## TASK GOAL
Convert the stretch of the listing from the line containing "1280x772 pixels. At" through the line containing "click(409, 275)" into a Markdown table with the columns Row and Line. Number each row, and leave out blank lines.

## SUPPLIED INFORMATION
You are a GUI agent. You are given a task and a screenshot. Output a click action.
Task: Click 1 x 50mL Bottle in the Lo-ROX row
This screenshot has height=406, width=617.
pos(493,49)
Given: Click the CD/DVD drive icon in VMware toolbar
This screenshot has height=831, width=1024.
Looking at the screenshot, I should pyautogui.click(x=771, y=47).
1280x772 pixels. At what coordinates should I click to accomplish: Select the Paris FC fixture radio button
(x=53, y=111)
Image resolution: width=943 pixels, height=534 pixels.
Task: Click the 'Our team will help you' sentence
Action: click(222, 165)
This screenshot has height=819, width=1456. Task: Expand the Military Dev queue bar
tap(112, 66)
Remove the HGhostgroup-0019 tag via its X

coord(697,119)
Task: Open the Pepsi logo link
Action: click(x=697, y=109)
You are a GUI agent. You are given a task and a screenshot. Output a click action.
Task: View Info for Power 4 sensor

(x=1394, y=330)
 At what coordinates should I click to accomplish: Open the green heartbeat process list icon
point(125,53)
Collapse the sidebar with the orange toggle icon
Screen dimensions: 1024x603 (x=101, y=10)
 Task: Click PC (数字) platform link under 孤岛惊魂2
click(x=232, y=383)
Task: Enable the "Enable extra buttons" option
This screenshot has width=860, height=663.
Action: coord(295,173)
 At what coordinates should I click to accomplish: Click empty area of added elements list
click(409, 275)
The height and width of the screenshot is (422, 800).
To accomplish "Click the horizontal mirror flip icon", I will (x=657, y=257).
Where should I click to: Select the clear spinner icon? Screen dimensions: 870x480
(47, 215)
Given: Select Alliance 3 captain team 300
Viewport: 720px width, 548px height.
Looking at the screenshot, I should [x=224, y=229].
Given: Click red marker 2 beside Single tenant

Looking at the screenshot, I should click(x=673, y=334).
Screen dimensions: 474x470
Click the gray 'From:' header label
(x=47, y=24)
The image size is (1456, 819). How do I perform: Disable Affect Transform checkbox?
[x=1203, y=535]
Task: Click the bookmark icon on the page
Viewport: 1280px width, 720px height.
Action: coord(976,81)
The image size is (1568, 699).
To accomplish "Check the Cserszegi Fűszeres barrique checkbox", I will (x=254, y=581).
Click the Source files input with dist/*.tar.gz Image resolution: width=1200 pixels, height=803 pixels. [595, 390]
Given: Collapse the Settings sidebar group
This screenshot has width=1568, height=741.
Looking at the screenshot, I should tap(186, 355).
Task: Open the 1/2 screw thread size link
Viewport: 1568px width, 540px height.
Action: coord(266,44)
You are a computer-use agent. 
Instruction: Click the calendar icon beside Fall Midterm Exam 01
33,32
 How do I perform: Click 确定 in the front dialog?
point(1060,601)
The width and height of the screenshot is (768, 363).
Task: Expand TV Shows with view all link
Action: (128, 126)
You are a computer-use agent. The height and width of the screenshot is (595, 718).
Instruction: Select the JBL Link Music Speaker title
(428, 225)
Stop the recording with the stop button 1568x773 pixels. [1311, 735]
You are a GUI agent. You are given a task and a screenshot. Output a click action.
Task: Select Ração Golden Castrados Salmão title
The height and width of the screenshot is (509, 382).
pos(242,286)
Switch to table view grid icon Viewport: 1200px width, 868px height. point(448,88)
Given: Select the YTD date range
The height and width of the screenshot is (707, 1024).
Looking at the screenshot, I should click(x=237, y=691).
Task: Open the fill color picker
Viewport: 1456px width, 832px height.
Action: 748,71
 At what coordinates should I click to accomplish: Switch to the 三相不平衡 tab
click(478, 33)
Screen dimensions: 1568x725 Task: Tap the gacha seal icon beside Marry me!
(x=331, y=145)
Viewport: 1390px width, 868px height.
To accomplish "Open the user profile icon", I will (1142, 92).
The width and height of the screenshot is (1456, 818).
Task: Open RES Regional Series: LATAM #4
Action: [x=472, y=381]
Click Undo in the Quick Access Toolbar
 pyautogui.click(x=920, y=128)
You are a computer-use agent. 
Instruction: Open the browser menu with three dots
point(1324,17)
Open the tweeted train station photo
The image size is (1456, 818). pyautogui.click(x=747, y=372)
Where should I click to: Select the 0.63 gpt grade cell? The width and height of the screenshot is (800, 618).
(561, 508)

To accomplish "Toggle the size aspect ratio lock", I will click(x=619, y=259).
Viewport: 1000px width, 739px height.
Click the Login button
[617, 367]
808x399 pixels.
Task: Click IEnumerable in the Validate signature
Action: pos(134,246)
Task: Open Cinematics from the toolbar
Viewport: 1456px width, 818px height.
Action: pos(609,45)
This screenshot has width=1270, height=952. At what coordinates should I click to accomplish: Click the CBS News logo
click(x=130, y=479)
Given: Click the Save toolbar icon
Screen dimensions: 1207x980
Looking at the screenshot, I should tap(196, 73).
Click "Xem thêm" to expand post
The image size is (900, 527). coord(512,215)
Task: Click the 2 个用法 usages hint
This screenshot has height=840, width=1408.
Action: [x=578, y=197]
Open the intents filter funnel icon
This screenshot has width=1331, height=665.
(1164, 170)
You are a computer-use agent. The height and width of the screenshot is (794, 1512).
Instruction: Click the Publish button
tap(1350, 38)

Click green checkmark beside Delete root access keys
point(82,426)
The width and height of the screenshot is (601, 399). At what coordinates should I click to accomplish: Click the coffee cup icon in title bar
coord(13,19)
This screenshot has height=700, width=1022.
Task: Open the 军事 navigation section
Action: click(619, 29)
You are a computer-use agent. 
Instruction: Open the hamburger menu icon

## FINISHED EXERCISE
| Row | Line |
|---|---|
| 1 | 1280x772 pixels. At what coordinates should I click to accomplish: Select the Paris FC fixture radio button |
| 2 | (x=53, y=111) |
| 3 | Image resolution: width=943 pixels, height=534 pixels. |
| 4 | Task: Click the 'Our team will help you' sentence |
| 5 | Action: click(222, 165) |
| 6 | This screenshot has height=819, width=1456. Task: Expand the Military Dev queue bar |
| 7 | tap(112, 66) |
| 8 | Remove the HGhostgroup-0019 tag via its X |
| 9 | coord(697,119) |
| 10 | Task: Open the Pepsi logo link |
| 11 | Action: click(x=697, y=109) |
| 12 | You are a GUI agent. You are given a task and a screenshot. Output a click action. |
| 13 | Task: View Info for Power 4 sensor |
| 14 | (x=1394, y=330) |
| 15 |  At what coordinates should I click to accomplish: Open the green heartbeat process list icon |
| 16 | point(125,53) |
| 17 | Collapse the sidebar with the orange toggle icon |
| 18 | Screen dimensions: 1024x603 (x=101, y=10) |
| 19 |  Task: Click PC (数字) platform link under 孤岛惊魂2 |
| 20 | click(x=232, y=383) |
| 21 | Task: Enable the "Enable extra buttons" option |
| 22 | This screenshot has width=860, height=663. |
| 23 | Action: coord(295,173) |
| 24 |  At what coordinates should I click to accomplish: Click empty area of added elements list |
| 25 | click(409, 275) |